The diet requires guidance from a dietitian to ensure nutritional balance and proper implementation.
Low-FODMAP Grocery List
Essentials for a Low-FODMAP Kitchen
- Chicken breast
- Ground turkey
- Salmon
- Eggs
- Spinach
- Zucchini
- Carrots
- Green beans
- Potatoes
- Strawberries
- Blueberries
- Bananas (unripe)
- Olive oil
- Coconut oil
- Rice
- Quinoa
- Lactose-free milk
- Hard cheeses (cheddar, parmesan)
Example Low-FODMAP Recipes
Low-FODMAP Chicken Stir-Fry
- Slice 1 lb chicken breast into strips.
- In a skillet, heat 2 tbsp olive oil over medium heat.
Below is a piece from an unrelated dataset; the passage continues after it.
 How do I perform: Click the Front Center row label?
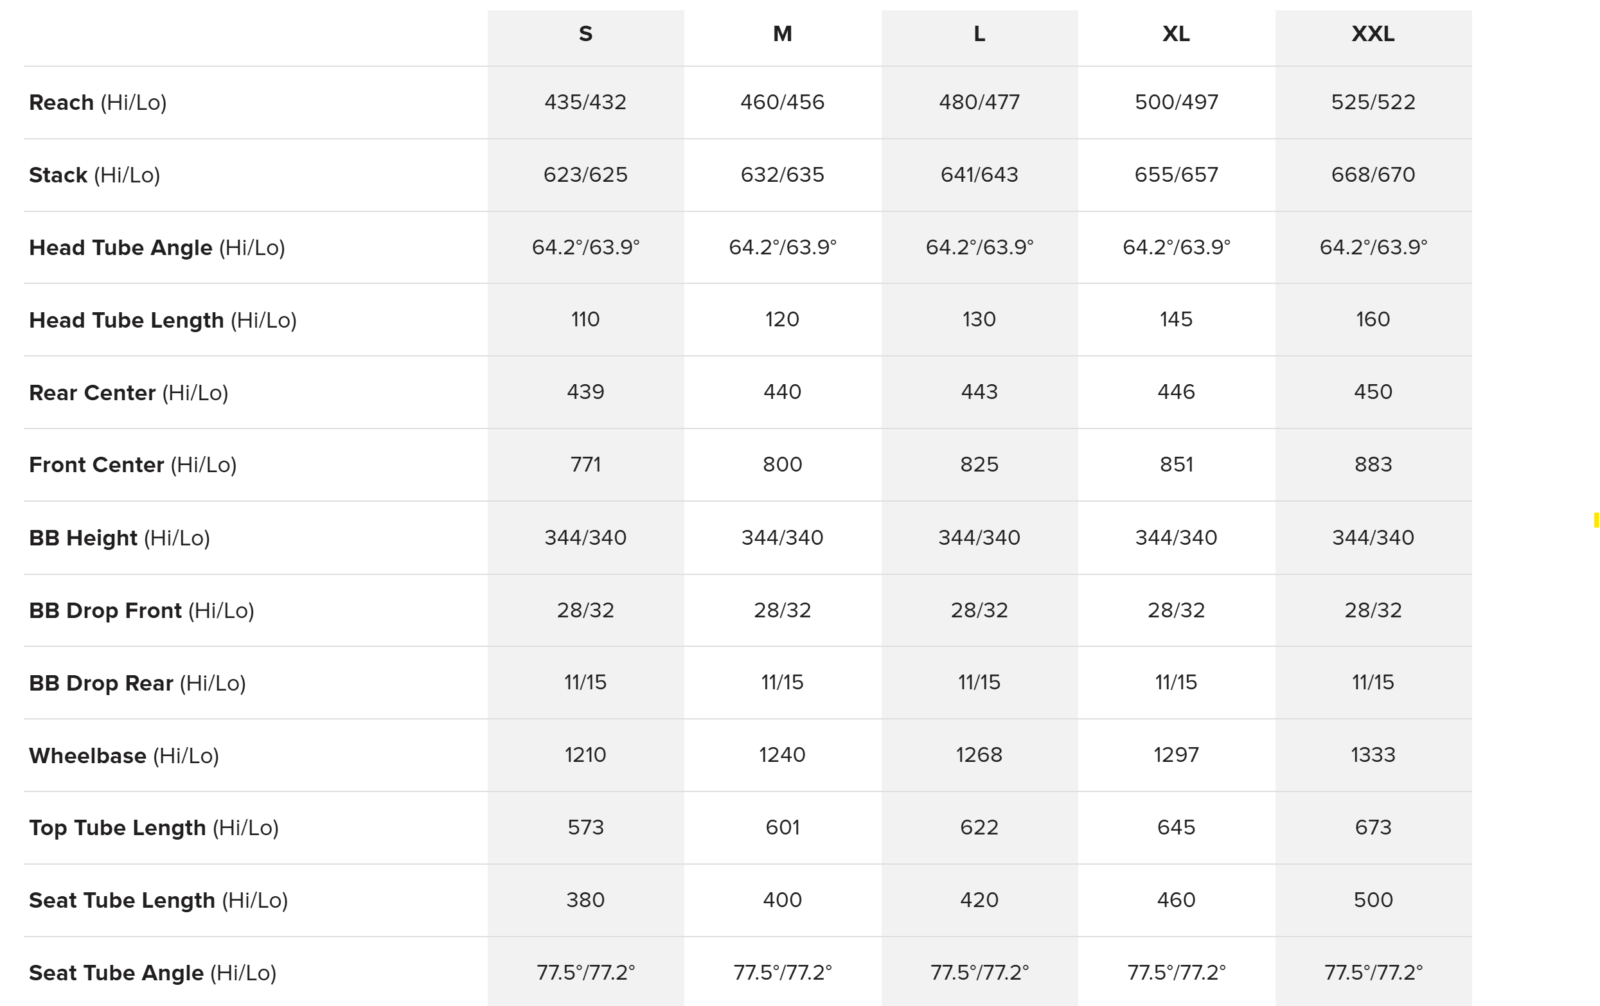pyautogui.click(x=132, y=465)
- Add chicken, 1 cup sliced zucchini, and 1 cup sliced carrots; cook 8 minutes.
- Season with 1 tsp dried oregano, salt, and pepper.
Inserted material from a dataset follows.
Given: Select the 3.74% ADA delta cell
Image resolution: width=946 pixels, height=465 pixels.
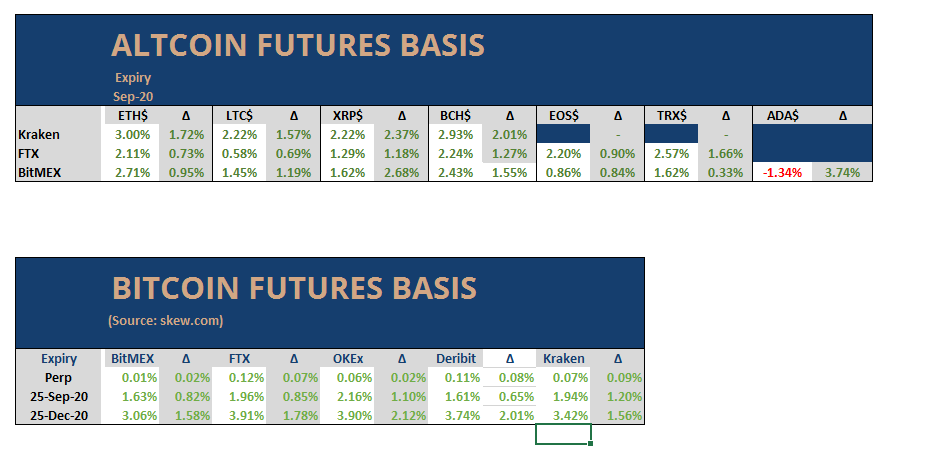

- Serve over 1 cup cooked rice.
Low-FODMAP Baked Salmon with Green Beans
- Place 2 salmon fillets on a baking sheet.
- Drizzle with 1 tbsp olive oil and sprinkle with salt and 1 tsp dried dill.
- Toss 2 cups green beans with 1 tbsp olive oil and salt; add to the sheet.
- Bake at 400°F for 15 minutes until salmon flakes easily.
- Serve with a side of mashed potatoes.
Low-FODMAP Banana Oat Muffins
- Mash 2 unripe bananas in a bowl.
- Mix with 2 eggs, 1/4 cup lactose-free milk, 1 cup gluten-free oats, 1 tsp baking powder, and 2 tbsp maple syrup.
- Divide batter into 6 muffin cups.
- Bake at 350°F for 20 minutes until firm.
- Cool and serve with a few blueberries.